**SOURCE RECORDS:**
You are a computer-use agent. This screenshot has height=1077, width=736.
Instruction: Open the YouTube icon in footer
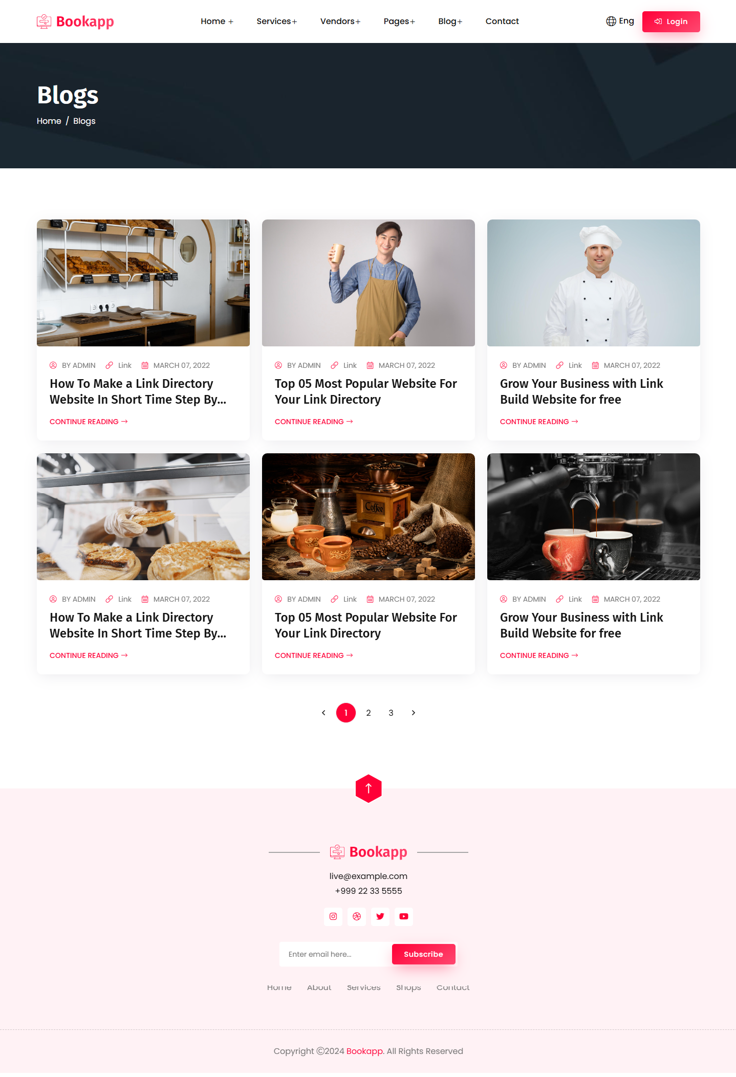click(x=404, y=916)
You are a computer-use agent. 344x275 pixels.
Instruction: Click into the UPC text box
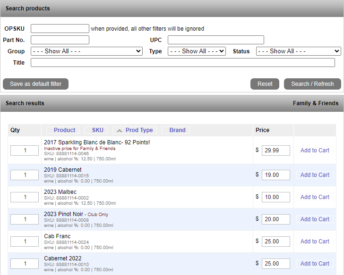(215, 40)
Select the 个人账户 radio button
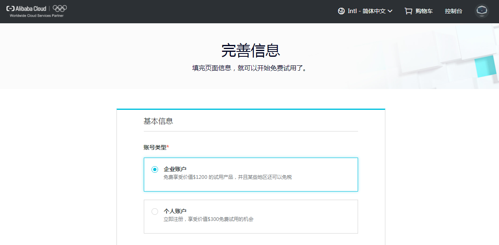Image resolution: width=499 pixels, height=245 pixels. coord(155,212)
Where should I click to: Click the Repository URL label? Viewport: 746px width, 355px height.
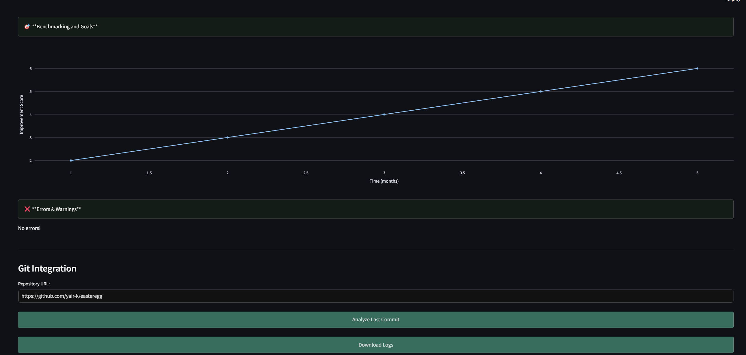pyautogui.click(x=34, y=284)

**PROBLEM:** Can you transcribe the listing word for word, starting with the line containing "You are a computer-use agent. 344x275 pixels." and going on through the end of the listing, leaving out the pictures?

**WRITTEN RESPONSE:**
You are a computer-use agent. 344x275 pixels.
Instruction: Click into the UPC text box
(215, 40)
Select the 个人账户 radio button
Image resolution: width=499 pixels, height=245 pixels. coord(155,212)
Where should I click to: Click the Repository URL label? Viewport: 746px width, 355px height.
pyautogui.click(x=34, y=284)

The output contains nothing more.